VOICES Project Intern Reflects on Research into Women’s Wills from Early Modern Ireland

11 November 2025

A new blog post from the VOICES project, written by summer intern Sophie Erschen, explores the complexities of uncovering women’s wills from early modern Ireland and what they reveal about women’s lives, networks, and agency in a turbulent historical period.

During her internship with VOICES, Erschen explored a wide range of sources, from local history journals to 17th- and 18th-century will books in the National Archives of Ireland. The search was anything but straightforward. Many records were lost in the 1922 Public Record Office fire, and others were never recorded due to the instability of the era. What remains is often found in private or local collections, or in transcripts and summaries made before the fire.
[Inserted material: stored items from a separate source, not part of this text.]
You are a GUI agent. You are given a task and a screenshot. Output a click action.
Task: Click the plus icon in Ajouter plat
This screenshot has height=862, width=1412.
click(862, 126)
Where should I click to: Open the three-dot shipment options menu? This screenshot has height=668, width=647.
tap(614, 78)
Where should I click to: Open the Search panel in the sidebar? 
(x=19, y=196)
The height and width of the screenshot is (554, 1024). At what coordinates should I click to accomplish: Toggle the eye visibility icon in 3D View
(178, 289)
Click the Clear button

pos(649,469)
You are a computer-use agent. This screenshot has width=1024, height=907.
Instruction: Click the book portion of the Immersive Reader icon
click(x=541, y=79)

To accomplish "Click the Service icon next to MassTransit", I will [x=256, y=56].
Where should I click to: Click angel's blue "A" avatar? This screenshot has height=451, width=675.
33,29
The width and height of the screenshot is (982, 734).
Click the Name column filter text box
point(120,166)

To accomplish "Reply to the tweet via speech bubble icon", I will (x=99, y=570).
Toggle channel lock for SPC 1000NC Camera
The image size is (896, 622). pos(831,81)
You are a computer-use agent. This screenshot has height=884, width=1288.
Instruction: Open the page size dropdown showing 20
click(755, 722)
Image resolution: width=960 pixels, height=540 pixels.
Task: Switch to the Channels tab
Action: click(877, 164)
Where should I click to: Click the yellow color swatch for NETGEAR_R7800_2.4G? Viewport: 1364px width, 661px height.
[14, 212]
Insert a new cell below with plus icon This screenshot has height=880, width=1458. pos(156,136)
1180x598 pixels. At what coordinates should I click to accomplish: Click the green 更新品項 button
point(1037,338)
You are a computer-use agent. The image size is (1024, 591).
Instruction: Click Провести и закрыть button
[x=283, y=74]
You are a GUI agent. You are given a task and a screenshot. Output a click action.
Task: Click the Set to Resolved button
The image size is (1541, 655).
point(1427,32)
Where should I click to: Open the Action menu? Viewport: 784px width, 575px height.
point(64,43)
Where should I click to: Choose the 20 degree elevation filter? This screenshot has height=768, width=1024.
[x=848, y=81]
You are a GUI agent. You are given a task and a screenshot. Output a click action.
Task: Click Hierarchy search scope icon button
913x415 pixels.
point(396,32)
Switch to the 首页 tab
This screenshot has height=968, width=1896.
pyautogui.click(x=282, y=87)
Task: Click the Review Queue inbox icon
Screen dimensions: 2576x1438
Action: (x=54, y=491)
Erschen reflects on the double-edged nature of this reliance: earlier historians serve as both “indispensable allies and nerve-wracking obstacles” in the recovery of women’s stories. Despite the gaps, VOICES is leveraging digital humanities tools and modern technologies to recover and interpret what survives, revealing new insights into women’s experiences in early modern Ireland.

VOICES, led by Professor Jane Ohlmeyer of Trinity College Dublin’s School of Histories and Humanities and funded by the European Research Council, continues to push the boundaries of historical research by combining scholarly expertise with digital innovation.